While there is this inner life force that wants to do whatever possible to prevent Grayson from experiencing pain, I am learning that this may not be what is best for him.
I want him to experience the world (not necessarily constipation at this young age, but you get what I'm saying). I want him to know the whole world, and I want him to have an insane desire to change it and make it a better place. I don't want him to live in a bubble where the world seems good enough, where things seem peachy keen. I want my kid to live a big, brave life. And feeding him one brand of formula instead of another will not matter in years to come. I am lucky enough to live in a county where I can feed my baby with such ease. Big picture Jaci, big picture.
So while I pride myself on my awesome researching abilities, I am going to table my formula research at this time. I am going to pick a brand of formula and stick to it. And life will go on. Then I am going to spend my energy on researching things that really matter, and I will invest my time teaching my babe how to explore and experience the world.

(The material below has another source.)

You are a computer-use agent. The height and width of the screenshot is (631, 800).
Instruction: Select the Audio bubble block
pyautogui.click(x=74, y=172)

I am going to have to continually make conscious decisions to push past my fear while I parent my child. I am going to have to parent myself in the process. I am going to have to hold on desperately to the big picture and what I really want my life to represent and be about, and what I really want Grayson to learn from his momma.
Hoping to have a little photo shoot with him in a couple days. We had his 4 month apt yesterday, and while shots were no big deal, he cried so hard while they looked in his ears that he broke all the blood vessels around his eyes and forehead, now looking like a freckled, defeated, mess. Poor little dude.